▸ **Exercise 1**
Answer these questions about the text on distorted thinking:
(a) Which Bible passage is quoted at length?
(b) What does the text name as a key aim of spiritual direction, deliverance ministry and overall spiritual growth?
(c) What words do people who overgeneralize often use?
▸ **Exercise 2**
Can you copy the stretch of the text on distorted thinking from "062313In my work" through "or exaggerated reality.", word for word?

▸ **Text provided**
--------
062313In my work as a spiritual director, and also in deliverance ministry, as well as in my own experience of growth, it is very clear that there are common patterns of distorted thinking that disrupt spiritual growth and cause distress and disorder. These cognitive distortions lead one to misinterpret, or to over interpret the data of the world and to live in a kind of unreality, or exaggerated reality.

But of course holiness and wholeness presuppose what scripture calls a “sober mind” (cf 1 Thess 5ff; 1 Peter 1:13; 4:7; 5:8; Titus 2:2ff; among many others). Romans 12 exhorts us:

Do not conform to the pattern of this world, but be transformed by the renewing of your mind. Then you will be able to test and approve what God’s will is—his good, pleasing and perfect will. For by the grace given me I say to every one of you: Do not think of yourself more highly than you ought, but rather think of yourself with sober judgment, in accordance with the faith God has distributed to each of you. (Romans 12:2-3)

Many sinful attitudes, fears, resentments, aversions and anxieties come from distorted thinking. These patterns emerge from our flesh but are also open doors for demonic influence as demons can exploit and further twist our experience of reality. The world too is able to exploit cognitive distortions both for profit and for influence.

The renewal of our minds is a key aim of spiritual direction, deliverance ministry and of overall spiritual growth. Hence, learning to recognize and name the more common forms of distorted thinking, also called cognitive distortions. Learning their “moves” we can begin to have mastery over them and begin to experience greater freedom and authority over our thought life. And, since most feelings come from thoughts, our emotional life will also be in greater repair. This includes having greater authority over and freedom from anxieties, resentments, anger, paranoia, and depression.

Lets take a brief look at some of these cognitive distortions and see their moves and bad fruits:

1. Overgeneralizing – The frequent tendency to think that a negative situation is part of a constant cycle of bad things that happen. People who overgeneralize often use words like “always” or “never.”
--------
▸ **Raw data**

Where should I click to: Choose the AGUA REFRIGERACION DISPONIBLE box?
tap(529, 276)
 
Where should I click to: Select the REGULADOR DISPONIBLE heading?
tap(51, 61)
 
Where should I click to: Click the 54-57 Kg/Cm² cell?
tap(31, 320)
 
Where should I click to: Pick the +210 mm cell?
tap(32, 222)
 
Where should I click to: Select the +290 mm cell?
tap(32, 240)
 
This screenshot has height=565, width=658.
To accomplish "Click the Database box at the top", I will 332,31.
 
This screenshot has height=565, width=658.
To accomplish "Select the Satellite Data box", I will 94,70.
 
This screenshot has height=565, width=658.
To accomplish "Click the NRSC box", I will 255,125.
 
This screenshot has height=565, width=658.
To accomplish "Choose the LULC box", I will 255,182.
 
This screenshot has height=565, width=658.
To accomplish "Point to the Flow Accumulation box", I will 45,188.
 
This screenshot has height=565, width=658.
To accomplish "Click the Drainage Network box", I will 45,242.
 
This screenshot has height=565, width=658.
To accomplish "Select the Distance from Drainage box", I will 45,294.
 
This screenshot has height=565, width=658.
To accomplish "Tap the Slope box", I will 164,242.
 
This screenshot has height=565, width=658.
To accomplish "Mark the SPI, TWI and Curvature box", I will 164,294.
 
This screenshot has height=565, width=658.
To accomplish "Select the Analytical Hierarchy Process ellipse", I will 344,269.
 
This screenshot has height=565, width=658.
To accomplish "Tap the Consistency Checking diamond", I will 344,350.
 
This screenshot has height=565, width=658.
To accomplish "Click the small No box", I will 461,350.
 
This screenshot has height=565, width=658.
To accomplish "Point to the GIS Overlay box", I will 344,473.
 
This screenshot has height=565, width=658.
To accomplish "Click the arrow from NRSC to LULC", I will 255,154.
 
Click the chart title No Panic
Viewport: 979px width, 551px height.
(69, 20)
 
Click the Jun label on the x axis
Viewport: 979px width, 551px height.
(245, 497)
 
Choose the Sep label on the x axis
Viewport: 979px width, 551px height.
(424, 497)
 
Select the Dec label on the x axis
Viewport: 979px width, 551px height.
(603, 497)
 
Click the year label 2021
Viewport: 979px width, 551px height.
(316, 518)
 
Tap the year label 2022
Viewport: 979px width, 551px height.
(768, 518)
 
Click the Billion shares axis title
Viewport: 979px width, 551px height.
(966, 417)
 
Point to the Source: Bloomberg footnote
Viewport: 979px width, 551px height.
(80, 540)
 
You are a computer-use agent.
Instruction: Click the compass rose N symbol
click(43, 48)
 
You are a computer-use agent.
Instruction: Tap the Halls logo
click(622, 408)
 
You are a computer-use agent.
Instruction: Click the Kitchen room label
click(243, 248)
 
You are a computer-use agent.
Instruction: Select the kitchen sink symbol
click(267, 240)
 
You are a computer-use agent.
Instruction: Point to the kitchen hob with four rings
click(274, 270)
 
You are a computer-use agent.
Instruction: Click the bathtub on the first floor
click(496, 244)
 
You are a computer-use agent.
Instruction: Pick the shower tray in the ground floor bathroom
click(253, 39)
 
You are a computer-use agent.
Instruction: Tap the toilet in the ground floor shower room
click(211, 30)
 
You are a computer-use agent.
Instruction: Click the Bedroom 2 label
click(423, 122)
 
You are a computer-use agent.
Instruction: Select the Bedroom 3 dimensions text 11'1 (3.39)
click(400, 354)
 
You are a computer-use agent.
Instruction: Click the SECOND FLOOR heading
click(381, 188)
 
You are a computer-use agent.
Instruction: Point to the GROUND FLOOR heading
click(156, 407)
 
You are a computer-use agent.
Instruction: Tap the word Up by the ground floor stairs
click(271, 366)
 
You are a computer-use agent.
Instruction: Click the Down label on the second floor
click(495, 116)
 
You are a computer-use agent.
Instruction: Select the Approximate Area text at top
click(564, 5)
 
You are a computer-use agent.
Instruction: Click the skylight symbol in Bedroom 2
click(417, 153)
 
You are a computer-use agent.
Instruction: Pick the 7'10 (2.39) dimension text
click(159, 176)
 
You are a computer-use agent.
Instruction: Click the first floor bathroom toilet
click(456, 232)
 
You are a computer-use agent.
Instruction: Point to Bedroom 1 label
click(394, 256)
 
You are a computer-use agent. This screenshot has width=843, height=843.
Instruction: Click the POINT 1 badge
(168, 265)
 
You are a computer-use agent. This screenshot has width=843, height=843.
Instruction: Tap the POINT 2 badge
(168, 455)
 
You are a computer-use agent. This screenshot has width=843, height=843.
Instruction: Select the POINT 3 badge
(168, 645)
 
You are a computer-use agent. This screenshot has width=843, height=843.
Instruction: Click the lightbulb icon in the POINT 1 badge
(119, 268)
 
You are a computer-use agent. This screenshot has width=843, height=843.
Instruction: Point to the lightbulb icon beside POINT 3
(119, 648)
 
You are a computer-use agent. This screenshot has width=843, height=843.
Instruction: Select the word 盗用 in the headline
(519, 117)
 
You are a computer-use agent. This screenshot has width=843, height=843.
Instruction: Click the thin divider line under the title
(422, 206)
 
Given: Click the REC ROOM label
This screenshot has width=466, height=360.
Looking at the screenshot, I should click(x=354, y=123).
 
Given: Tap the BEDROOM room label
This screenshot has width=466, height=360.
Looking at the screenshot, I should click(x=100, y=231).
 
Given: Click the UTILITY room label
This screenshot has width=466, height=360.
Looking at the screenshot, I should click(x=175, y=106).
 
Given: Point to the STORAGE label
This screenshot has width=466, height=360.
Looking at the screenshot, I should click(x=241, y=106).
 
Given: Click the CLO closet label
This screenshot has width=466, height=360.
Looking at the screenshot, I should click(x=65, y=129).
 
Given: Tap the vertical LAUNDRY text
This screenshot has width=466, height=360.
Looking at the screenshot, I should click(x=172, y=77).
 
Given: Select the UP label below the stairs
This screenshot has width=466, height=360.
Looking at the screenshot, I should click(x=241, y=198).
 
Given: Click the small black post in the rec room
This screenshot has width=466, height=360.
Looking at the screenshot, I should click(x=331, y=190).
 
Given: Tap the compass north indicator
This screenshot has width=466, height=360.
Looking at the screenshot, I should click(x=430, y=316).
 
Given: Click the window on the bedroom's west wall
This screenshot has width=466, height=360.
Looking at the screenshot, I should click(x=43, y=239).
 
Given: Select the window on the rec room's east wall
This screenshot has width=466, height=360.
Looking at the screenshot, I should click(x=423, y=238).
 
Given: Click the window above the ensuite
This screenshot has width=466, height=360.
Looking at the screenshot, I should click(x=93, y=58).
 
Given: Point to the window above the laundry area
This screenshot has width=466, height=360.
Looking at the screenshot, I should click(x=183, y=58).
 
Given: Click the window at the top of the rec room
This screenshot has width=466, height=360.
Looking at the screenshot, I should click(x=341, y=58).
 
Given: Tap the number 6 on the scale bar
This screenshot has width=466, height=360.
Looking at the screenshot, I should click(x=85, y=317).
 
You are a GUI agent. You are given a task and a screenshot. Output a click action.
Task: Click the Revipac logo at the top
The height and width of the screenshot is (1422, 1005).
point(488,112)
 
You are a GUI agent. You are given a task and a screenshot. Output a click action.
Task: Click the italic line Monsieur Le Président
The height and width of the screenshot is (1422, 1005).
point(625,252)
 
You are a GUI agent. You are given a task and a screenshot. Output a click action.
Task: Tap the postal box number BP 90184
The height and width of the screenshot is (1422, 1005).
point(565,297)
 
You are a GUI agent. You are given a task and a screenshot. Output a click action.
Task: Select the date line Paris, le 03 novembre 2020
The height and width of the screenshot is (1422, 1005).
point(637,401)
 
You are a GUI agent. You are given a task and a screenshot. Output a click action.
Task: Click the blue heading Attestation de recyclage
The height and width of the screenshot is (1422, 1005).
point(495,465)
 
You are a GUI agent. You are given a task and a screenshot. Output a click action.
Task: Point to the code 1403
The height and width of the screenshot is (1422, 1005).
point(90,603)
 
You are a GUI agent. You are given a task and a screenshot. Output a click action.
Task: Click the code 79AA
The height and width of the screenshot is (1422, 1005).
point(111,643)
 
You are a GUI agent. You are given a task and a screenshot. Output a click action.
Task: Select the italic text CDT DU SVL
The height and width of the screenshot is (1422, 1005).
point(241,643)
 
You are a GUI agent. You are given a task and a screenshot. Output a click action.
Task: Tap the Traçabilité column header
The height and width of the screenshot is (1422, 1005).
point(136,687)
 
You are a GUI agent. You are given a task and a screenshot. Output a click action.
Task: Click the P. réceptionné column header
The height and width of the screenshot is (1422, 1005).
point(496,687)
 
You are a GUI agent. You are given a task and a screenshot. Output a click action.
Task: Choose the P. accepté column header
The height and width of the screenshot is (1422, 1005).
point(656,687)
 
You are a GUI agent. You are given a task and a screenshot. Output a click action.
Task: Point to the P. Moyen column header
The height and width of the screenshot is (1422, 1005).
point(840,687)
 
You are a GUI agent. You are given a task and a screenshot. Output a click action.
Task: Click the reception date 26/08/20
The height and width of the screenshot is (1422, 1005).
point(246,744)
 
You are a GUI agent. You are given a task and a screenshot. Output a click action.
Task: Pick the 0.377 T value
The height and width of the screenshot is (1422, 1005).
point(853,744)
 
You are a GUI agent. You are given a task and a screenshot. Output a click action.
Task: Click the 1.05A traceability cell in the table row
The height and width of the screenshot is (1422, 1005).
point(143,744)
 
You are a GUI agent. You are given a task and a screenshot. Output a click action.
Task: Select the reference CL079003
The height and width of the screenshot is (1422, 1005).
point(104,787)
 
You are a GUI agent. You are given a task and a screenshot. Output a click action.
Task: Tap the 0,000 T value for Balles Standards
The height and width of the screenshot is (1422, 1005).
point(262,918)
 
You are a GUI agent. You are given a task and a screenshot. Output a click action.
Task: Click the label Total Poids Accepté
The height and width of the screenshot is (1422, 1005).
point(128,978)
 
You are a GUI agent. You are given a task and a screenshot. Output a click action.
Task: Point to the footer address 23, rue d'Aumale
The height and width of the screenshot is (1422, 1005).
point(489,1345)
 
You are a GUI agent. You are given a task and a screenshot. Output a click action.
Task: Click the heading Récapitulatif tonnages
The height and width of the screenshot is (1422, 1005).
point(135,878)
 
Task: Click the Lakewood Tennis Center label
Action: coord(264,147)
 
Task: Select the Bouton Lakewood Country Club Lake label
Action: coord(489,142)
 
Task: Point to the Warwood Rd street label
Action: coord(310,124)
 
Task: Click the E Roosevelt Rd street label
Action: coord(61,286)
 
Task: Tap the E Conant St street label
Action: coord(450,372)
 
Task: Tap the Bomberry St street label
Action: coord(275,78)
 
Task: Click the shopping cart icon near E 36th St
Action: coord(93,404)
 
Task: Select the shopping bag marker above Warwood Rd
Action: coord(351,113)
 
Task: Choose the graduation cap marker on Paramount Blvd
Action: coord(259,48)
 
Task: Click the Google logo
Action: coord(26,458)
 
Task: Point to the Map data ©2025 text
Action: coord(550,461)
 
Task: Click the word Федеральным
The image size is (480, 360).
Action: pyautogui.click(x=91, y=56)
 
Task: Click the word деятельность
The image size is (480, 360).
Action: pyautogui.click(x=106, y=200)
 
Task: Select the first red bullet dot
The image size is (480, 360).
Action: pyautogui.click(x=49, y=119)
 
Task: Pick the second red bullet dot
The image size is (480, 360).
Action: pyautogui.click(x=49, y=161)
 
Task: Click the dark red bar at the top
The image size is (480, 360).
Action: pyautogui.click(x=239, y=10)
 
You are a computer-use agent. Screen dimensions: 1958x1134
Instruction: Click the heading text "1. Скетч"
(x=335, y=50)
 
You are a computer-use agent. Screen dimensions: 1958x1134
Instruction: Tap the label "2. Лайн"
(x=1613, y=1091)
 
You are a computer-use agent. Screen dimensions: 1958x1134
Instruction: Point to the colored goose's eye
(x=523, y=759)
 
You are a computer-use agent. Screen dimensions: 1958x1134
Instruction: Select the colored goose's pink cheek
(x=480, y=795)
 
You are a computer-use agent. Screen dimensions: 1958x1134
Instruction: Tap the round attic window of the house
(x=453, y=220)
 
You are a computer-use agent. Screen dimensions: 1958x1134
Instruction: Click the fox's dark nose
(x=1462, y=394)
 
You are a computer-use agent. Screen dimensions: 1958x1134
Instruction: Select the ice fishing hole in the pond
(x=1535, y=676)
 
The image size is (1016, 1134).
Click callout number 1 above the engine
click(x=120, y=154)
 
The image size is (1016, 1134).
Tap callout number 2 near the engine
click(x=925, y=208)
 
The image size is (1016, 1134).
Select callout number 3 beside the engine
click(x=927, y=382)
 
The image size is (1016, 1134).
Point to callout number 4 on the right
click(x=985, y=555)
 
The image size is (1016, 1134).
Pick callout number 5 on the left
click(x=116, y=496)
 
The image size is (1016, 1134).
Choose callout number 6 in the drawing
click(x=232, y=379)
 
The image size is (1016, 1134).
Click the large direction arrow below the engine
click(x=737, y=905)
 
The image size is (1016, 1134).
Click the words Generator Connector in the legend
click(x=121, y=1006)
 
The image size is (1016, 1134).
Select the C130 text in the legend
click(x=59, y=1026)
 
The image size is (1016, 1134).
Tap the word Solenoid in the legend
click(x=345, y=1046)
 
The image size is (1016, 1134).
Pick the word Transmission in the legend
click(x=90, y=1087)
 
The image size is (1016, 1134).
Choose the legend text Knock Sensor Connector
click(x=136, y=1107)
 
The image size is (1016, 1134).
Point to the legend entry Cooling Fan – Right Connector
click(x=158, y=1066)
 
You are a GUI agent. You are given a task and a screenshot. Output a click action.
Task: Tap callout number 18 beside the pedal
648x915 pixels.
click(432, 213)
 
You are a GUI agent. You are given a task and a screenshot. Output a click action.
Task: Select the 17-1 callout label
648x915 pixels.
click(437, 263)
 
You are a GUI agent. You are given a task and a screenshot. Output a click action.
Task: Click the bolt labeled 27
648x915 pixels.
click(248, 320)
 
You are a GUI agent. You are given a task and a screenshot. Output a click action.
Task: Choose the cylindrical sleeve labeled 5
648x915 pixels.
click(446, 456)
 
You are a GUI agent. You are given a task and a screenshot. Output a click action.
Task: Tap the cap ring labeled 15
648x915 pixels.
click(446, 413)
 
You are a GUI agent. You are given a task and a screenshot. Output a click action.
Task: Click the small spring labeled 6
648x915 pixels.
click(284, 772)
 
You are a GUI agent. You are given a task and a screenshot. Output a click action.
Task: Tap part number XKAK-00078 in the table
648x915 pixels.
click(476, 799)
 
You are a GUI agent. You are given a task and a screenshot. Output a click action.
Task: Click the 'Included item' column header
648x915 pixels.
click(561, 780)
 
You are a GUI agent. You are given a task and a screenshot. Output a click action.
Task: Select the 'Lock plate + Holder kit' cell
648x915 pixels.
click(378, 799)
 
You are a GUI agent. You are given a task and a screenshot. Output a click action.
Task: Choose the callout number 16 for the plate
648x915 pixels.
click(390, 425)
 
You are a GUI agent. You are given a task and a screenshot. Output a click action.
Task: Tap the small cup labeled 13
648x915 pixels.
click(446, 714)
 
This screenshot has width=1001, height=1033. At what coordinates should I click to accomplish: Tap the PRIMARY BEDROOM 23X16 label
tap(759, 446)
--------
▸ **Reply 1**
(a) Romans 12:2-3
(b) The renewal of our minds
(c) "Always" or "never"

▸ **Reply 2**
062313In my work as a spiritual director, and also in deliverance ministry, as well as in my own experience of growth, it is very clear that there are common patterns of distorted thinking that disrupt spiritual growth and cause distress and disorder. These cognitive distortions lead one to misinterpret, or to over interpret the data of the world and to live in a kind of unreality, or exaggerated reality.